> [Your instructions]: Retype the lines below exactly, from the one that contains "Task: Click the" through the last, and leave every picture out.

> [Screenshot grounding data]:
○ ○ ○ ○ ○ ○ ○

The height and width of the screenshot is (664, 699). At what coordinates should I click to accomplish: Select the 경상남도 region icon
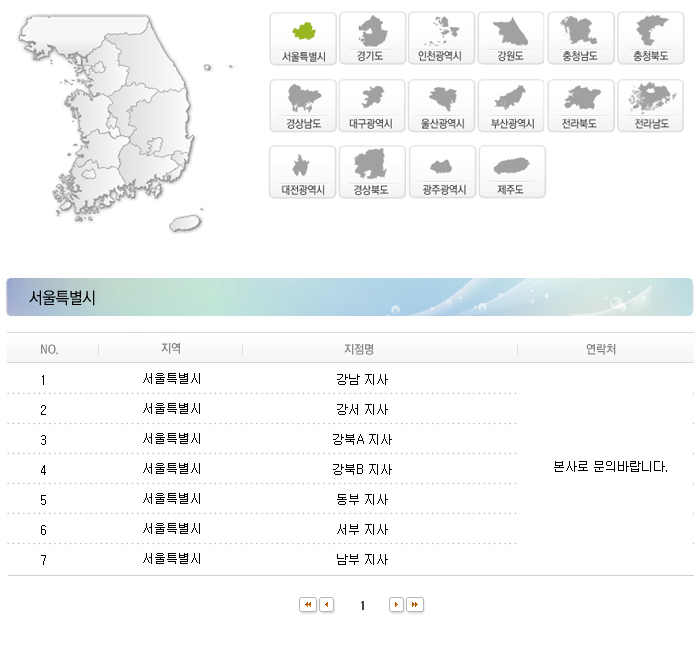pos(303,106)
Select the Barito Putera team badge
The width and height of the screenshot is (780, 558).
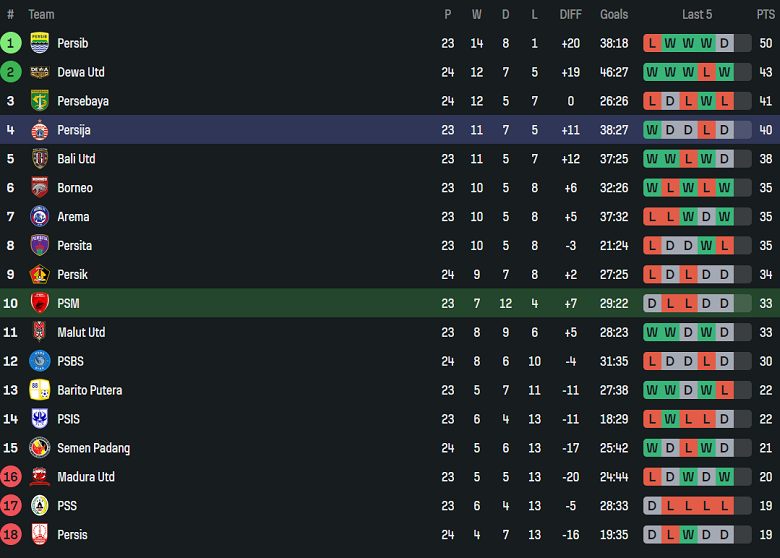(x=40, y=390)
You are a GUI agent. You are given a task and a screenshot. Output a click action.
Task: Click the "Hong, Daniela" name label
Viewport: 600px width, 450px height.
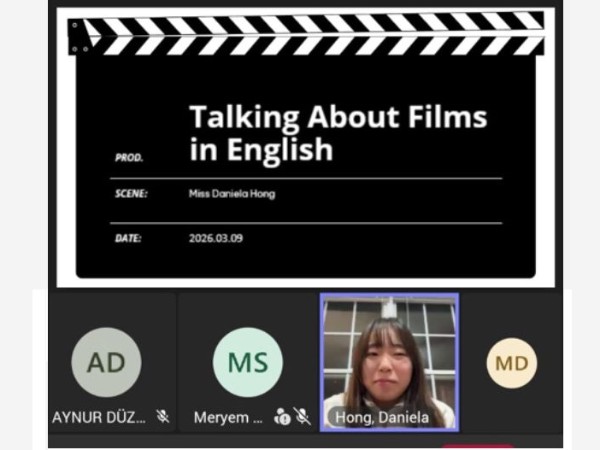click(382, 417)
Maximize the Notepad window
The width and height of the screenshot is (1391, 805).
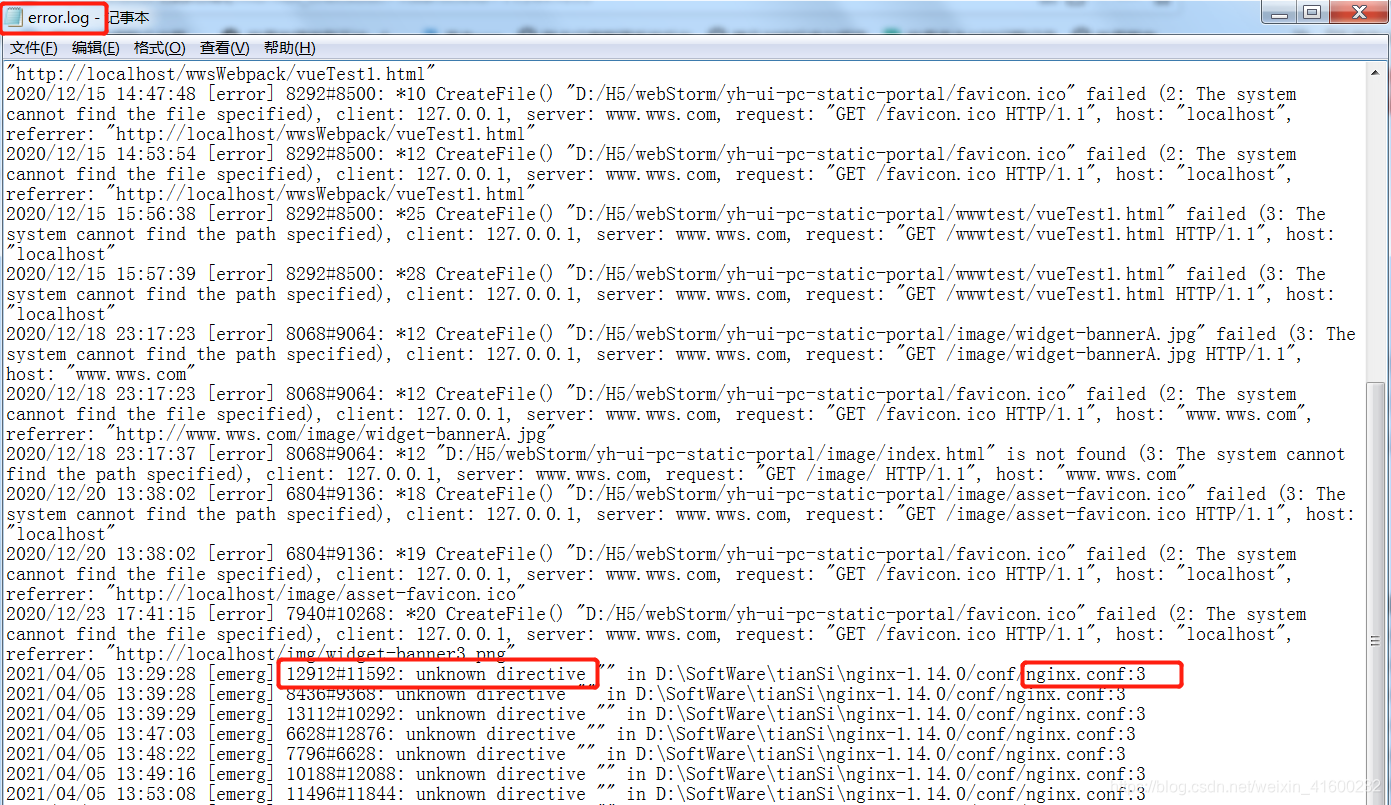(1310, 12)
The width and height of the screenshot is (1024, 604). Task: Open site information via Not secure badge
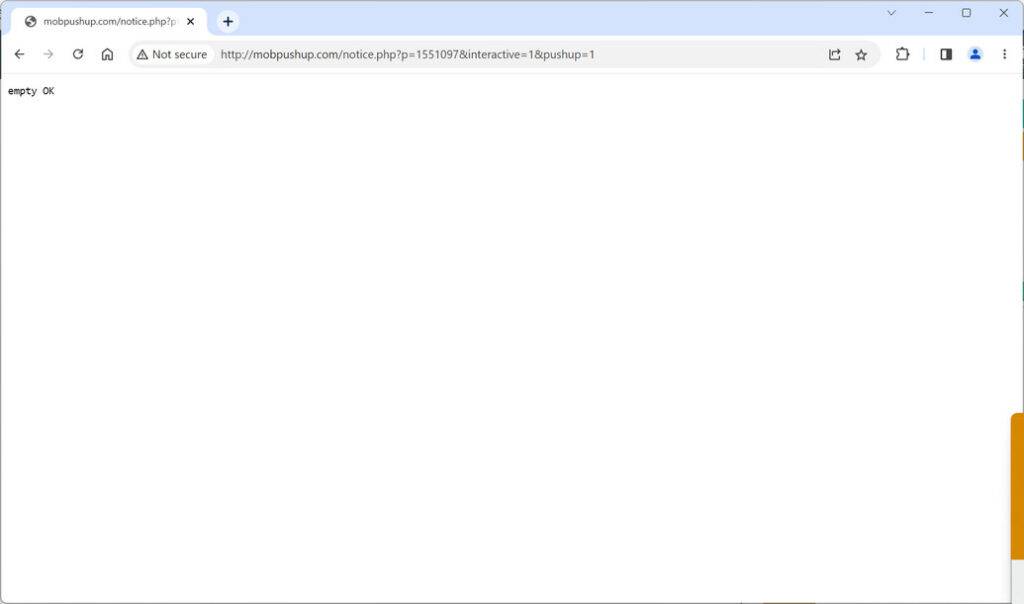coord(170,54)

○ ○ ○ ○ ○ ○ ○

> [Task output]:
Task: Click the "Hong, Daniela" name label
Viewport: 600px width, 450px height.
click(382, 417)
Maximize the Notepad window
The width and height of the screenshot is (1391, 805).
(1310, 12)
The width and height of the screenshot is (1024, 604). Task: Open site information via Not secure badge
coord(170,54)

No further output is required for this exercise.